PROBLEM »
Render the items from the line containing "Open the Results breadcrumb link" through the line containing "Select the orange" as a JSON list of strings with one string per line. Include both of those lines and leave out any blank lines.

## Start RECORD EXTRACTS

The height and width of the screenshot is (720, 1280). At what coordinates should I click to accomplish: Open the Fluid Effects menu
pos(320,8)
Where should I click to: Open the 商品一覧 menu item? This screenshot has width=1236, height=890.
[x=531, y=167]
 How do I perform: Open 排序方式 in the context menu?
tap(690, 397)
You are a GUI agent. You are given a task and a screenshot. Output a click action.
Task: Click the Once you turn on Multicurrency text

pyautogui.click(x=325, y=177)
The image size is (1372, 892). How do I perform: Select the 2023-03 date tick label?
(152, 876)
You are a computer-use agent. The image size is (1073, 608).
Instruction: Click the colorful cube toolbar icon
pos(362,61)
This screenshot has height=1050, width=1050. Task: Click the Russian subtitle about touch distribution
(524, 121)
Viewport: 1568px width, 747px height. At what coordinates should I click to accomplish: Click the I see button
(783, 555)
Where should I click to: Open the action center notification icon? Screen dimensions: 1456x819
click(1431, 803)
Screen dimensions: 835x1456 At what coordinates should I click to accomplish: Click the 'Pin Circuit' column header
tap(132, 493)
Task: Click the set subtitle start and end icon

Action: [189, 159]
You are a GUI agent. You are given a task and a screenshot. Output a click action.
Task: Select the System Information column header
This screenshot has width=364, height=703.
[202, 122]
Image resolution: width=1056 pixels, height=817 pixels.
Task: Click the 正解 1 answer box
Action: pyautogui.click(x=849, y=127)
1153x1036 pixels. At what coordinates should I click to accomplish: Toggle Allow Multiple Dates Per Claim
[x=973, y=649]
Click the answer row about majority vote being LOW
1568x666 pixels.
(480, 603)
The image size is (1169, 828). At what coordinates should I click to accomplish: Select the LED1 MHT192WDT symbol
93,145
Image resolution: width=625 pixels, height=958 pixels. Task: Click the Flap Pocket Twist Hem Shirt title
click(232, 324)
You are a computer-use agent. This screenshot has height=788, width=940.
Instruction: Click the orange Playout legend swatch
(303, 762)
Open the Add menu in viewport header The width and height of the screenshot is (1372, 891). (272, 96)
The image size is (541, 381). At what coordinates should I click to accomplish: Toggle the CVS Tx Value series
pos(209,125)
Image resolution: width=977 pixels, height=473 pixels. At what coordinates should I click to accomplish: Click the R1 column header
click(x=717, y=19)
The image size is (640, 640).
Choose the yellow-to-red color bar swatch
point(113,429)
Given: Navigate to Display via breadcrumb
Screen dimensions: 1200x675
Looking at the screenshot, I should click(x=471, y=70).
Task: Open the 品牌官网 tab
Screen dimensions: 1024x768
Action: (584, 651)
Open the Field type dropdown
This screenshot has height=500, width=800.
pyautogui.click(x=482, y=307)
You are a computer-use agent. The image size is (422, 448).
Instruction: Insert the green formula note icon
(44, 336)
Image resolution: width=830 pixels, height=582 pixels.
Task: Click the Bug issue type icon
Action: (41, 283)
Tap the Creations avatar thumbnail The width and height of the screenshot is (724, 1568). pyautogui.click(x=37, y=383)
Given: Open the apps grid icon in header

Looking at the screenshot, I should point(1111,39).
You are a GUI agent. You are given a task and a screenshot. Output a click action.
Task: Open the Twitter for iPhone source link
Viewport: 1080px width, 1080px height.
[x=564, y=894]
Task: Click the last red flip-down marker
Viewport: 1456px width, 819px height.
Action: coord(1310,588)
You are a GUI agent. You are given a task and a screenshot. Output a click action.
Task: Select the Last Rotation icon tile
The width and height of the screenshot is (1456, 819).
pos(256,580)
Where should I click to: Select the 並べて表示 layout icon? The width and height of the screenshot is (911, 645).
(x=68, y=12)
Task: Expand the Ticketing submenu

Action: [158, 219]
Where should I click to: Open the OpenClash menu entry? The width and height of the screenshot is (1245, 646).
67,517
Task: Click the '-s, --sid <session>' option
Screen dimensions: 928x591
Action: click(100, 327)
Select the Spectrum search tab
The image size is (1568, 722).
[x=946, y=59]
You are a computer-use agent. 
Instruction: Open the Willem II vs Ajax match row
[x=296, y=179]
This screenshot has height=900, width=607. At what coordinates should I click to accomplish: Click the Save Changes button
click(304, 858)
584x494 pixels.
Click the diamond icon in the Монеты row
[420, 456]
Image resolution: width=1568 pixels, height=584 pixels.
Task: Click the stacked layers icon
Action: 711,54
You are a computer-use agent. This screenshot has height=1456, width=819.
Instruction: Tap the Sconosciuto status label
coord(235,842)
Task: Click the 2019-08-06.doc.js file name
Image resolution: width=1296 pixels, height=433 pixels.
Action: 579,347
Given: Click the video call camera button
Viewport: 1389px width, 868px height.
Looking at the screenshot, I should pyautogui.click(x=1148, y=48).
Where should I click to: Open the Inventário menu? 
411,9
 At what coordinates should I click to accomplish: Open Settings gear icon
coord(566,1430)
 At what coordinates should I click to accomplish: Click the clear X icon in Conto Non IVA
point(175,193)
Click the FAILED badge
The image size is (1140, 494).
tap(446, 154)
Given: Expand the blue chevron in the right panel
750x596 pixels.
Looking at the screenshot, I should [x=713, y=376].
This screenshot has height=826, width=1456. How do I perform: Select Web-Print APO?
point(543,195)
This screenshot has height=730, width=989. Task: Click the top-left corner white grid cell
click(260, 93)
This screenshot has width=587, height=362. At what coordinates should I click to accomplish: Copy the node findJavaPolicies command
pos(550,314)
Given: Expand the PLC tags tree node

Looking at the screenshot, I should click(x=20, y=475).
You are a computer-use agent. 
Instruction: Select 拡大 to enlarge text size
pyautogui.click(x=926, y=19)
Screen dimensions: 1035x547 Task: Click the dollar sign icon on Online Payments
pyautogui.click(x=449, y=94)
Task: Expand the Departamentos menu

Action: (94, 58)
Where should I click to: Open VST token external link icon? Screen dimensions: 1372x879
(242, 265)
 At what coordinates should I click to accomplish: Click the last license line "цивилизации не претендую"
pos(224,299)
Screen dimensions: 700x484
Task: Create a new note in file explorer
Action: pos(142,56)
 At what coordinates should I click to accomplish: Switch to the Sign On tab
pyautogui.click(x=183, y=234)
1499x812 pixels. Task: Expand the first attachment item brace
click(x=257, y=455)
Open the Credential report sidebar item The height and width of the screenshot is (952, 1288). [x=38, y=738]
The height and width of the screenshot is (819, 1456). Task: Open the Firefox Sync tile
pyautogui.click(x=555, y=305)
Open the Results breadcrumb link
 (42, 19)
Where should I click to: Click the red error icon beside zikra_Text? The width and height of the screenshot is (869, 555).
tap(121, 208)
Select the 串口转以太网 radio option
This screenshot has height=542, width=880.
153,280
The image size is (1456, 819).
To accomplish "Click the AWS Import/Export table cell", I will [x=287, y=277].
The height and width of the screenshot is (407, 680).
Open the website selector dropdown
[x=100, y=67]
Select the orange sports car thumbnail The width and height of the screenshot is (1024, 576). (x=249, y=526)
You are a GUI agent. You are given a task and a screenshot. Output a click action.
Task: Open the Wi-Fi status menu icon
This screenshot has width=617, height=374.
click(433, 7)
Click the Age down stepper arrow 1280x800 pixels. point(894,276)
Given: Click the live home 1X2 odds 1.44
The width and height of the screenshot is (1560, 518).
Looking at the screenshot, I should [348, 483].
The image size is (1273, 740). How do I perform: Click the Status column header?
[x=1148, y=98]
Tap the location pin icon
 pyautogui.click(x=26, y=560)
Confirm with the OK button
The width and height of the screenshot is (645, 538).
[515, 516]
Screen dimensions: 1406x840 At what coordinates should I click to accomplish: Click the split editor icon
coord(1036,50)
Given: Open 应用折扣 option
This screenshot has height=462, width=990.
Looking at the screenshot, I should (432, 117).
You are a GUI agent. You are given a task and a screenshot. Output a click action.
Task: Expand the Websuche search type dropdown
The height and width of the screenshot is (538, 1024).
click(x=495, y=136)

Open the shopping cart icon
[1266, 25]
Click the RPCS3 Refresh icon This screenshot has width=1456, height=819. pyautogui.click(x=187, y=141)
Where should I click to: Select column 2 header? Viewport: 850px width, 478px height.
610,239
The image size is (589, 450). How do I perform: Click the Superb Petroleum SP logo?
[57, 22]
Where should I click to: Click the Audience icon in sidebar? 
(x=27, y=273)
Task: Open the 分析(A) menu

## End RECORD EXTRACTS

WRITTEN REPLY »
[
  "Open the Results breadcrumb link",
  " (42, 19)",
  "Where should I click to: Click the red error icon beside zikra_Text? The width and height of the screenshot is (869, 555).",
  "tap(121, 208)",
  "Select the 串口转以太网 radio option",
  "This screenshot has height=542, width=880.",
  "153,280",
  "The image size is (1456, 819).",
  "To accomplish \"Click the AWS Import/Export table cell\", I will [x=287, y=277].",
  "The height and width of the screenshot is (407, 680).",
  "Open the website selector dropdown",
  "[x=100, y=67]",
  "Select the orange sports car thumbnail The width and height of the screenshot is (1024, 576). (x=249, y=526)"
]